Would you retype, word for word, the line with "Click the Crop to Selection toolbar icon" and each line after it to the end of the entries below, leaving the pictures out?

## Data excerpts
····················
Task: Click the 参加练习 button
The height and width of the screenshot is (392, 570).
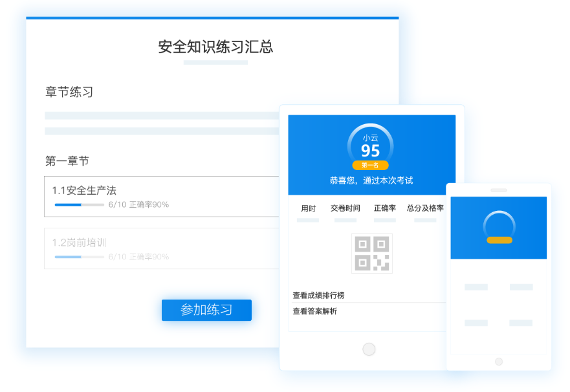Action: point(206,310)
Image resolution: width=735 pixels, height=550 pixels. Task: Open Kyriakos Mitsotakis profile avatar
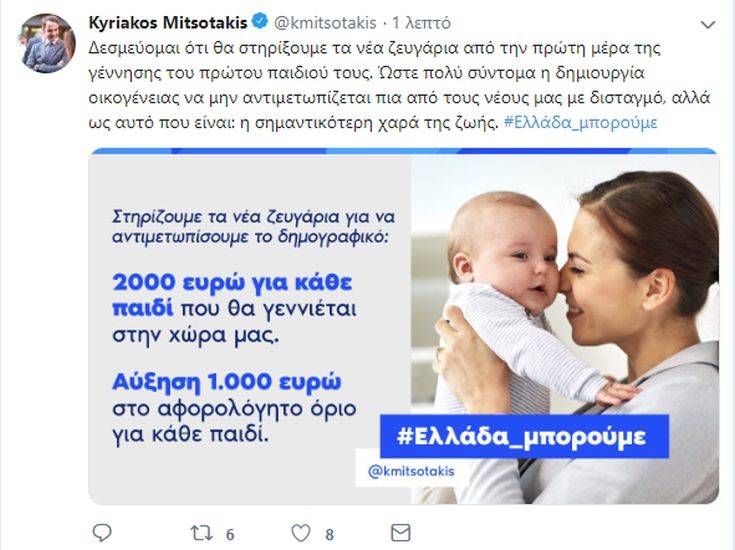(48, 43)
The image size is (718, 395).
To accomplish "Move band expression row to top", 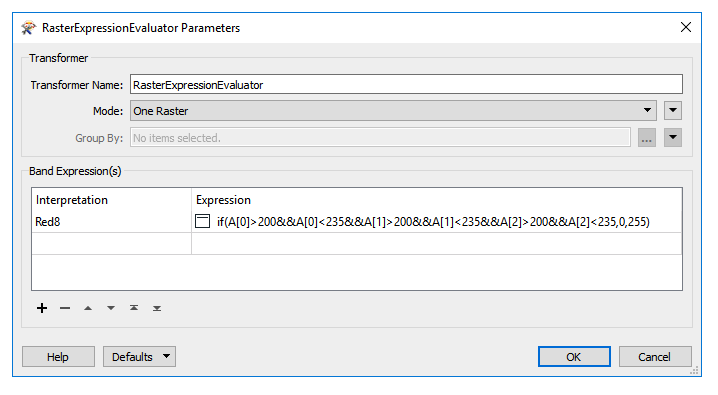I will 134,308.
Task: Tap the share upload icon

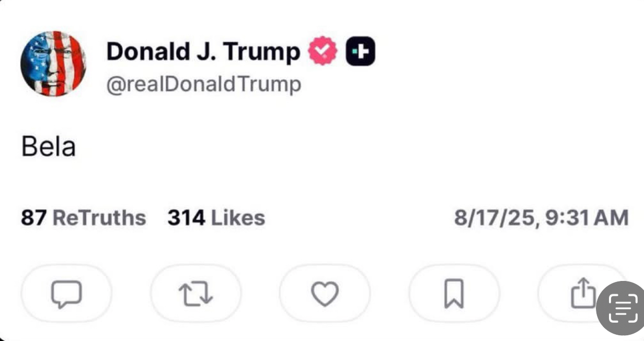Action: pos(582,292)
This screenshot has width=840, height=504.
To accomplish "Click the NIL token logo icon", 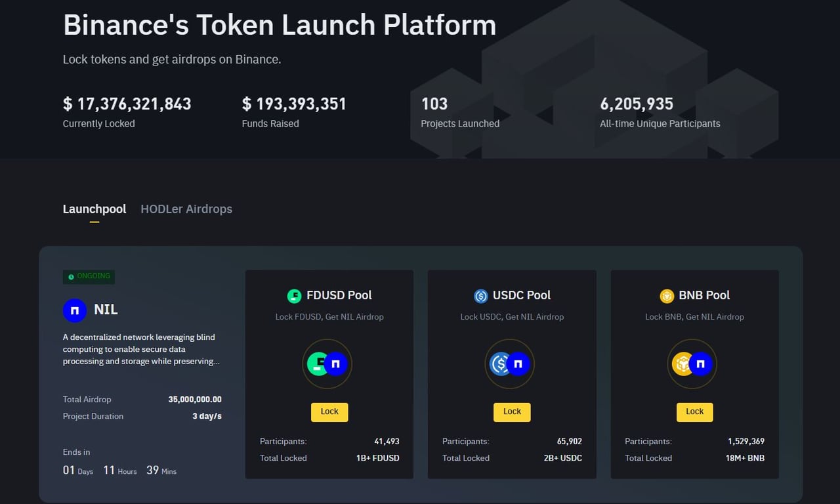I will tap(75, 310).
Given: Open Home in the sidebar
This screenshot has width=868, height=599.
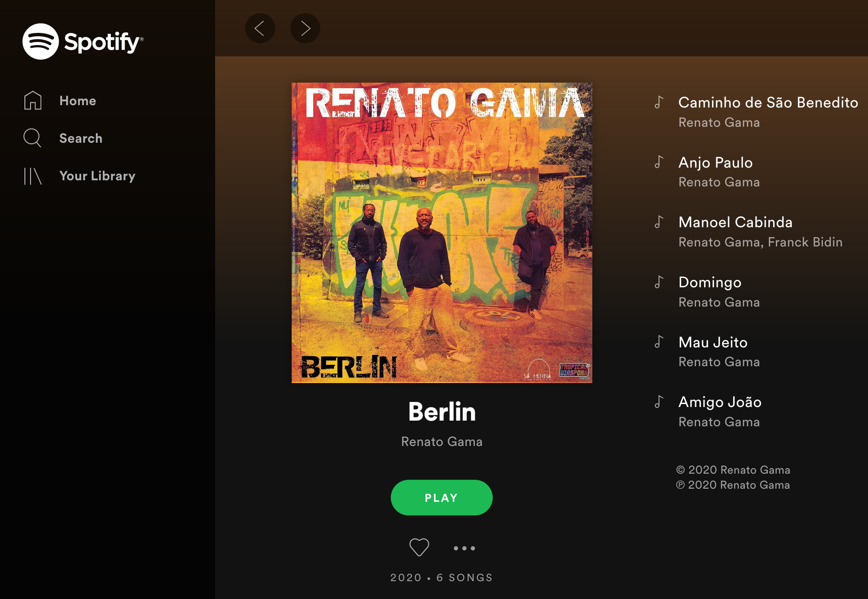Looking at the screenshot, I should 78,100.
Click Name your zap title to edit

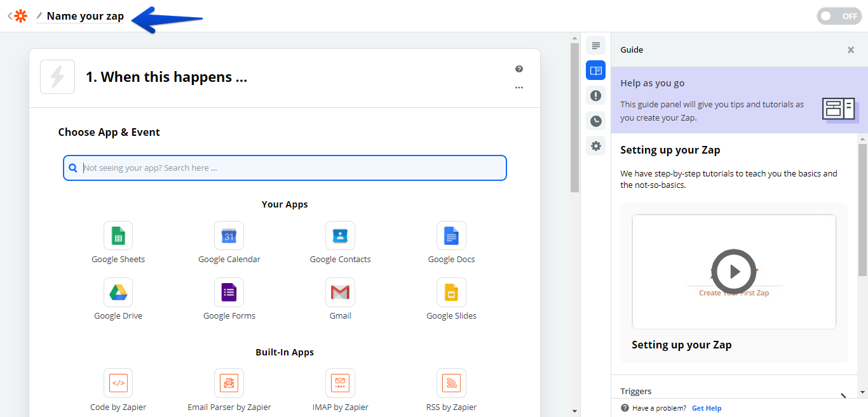[85, 17]
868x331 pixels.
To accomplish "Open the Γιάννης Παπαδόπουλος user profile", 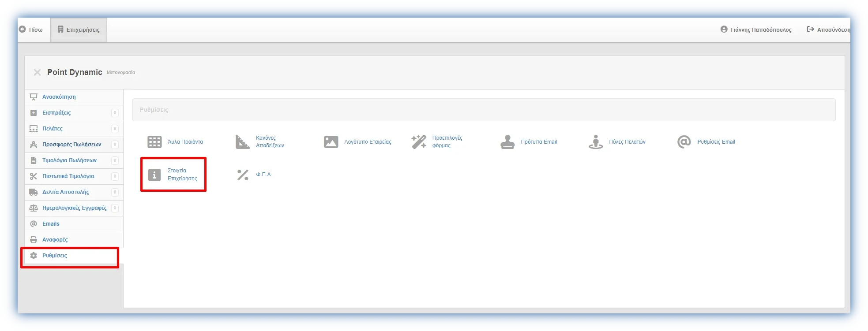I will [756, 30].
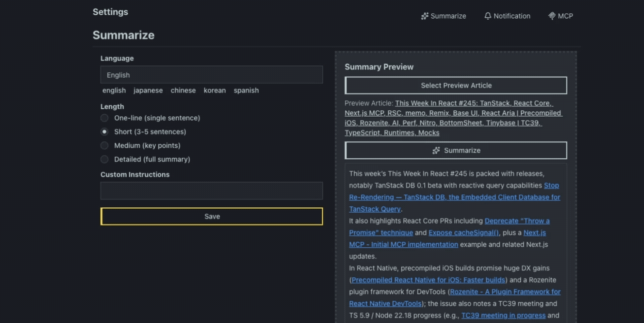Open the Select Preview Article chooser
644x323 pixels.
pyautogui.click(x=456, y=86)
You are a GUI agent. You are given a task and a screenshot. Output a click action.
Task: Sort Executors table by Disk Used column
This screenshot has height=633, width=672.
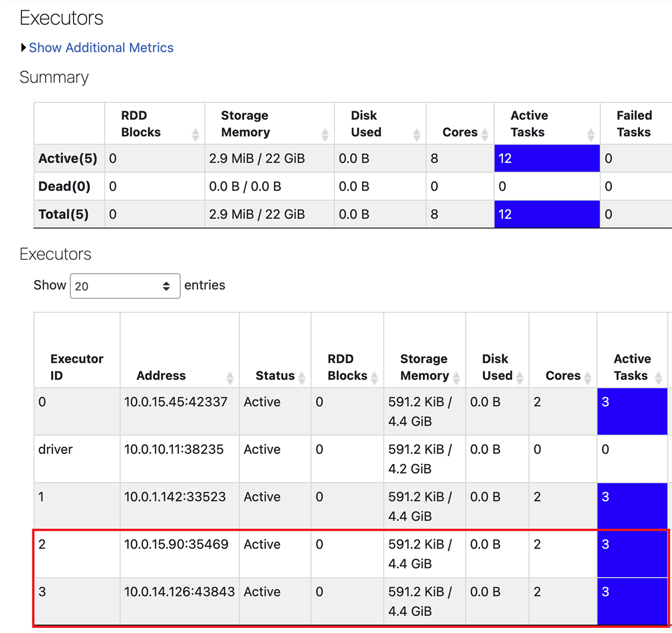coord(520,378)
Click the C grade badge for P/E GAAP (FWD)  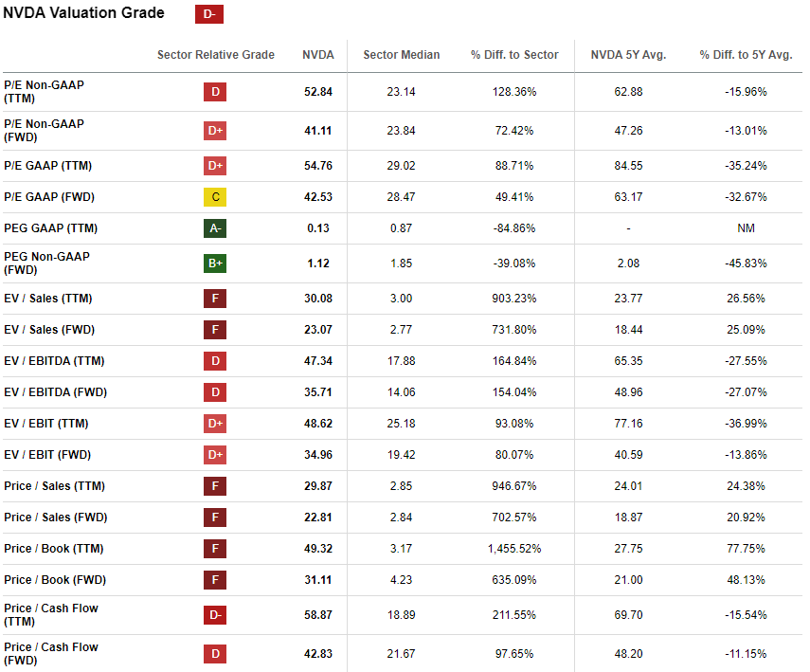click(x=215, y=197)
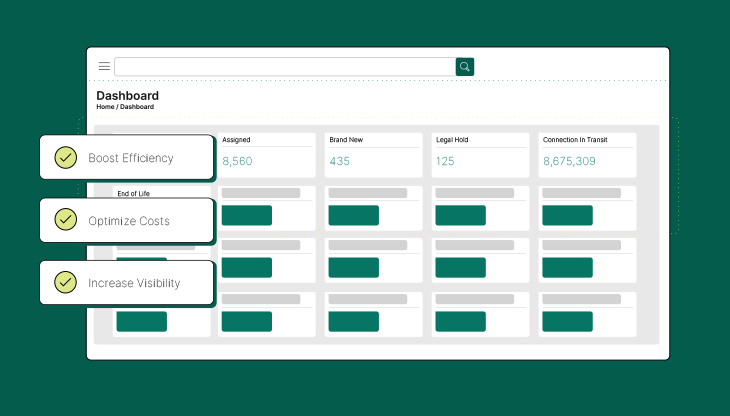Screen dimensions: 730x416
Task: Toggle the Optimize Costs checkmark
Action: (x=66, y=220)
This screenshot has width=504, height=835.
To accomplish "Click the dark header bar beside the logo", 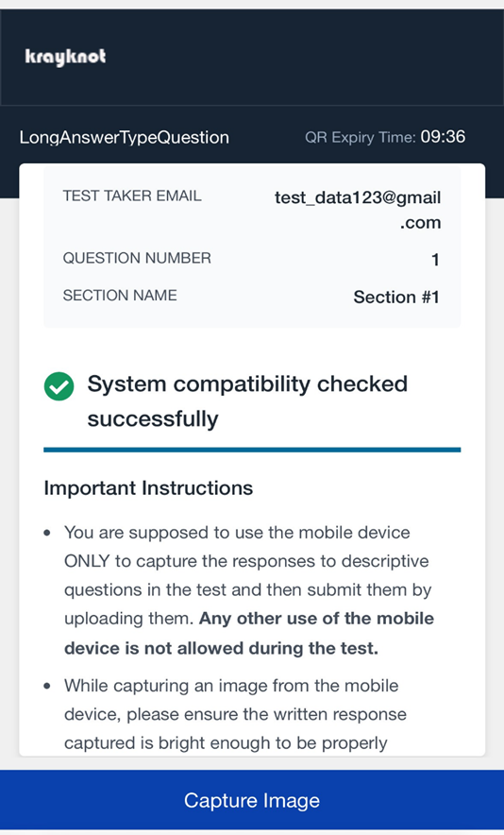I will coord(303,57).
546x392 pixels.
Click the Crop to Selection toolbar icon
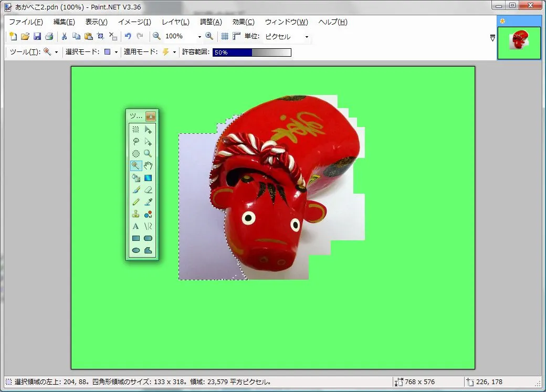point(101,36)
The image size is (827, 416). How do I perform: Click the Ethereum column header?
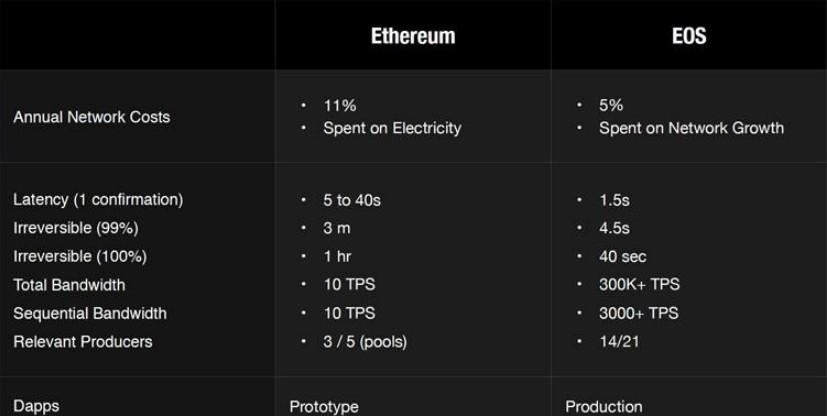click(x=413, y=36)
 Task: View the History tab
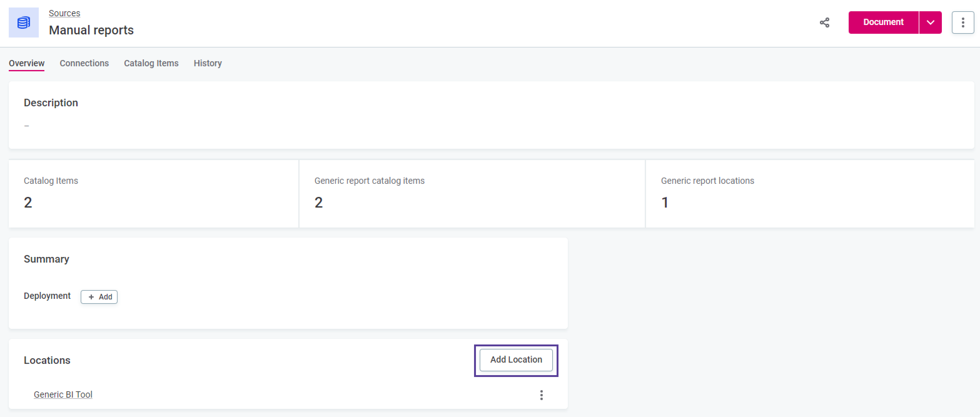coord(207,63)
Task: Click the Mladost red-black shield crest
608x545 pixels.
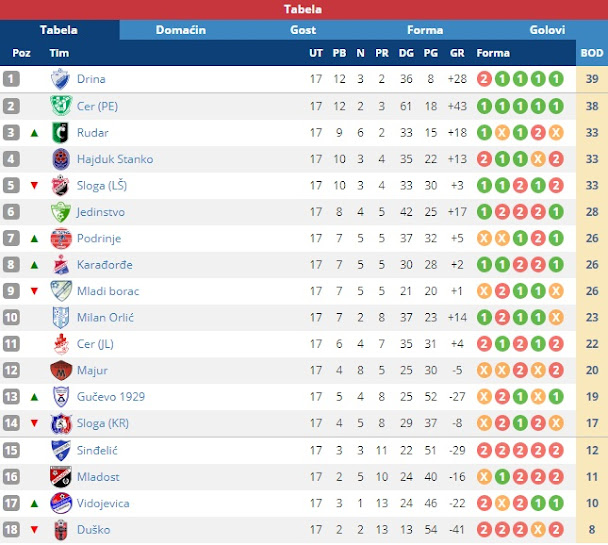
····················
## Response
Click the Crop to Selection toolbar icon
point(101,36)
The image size is (827, 416). How do I perform: Click the Ethereum column header?
click(x=413, y=36)
 Task: View the History tab
coord(207,63)
Task: Click the Mladost red-black shield crest
608x545 pixels.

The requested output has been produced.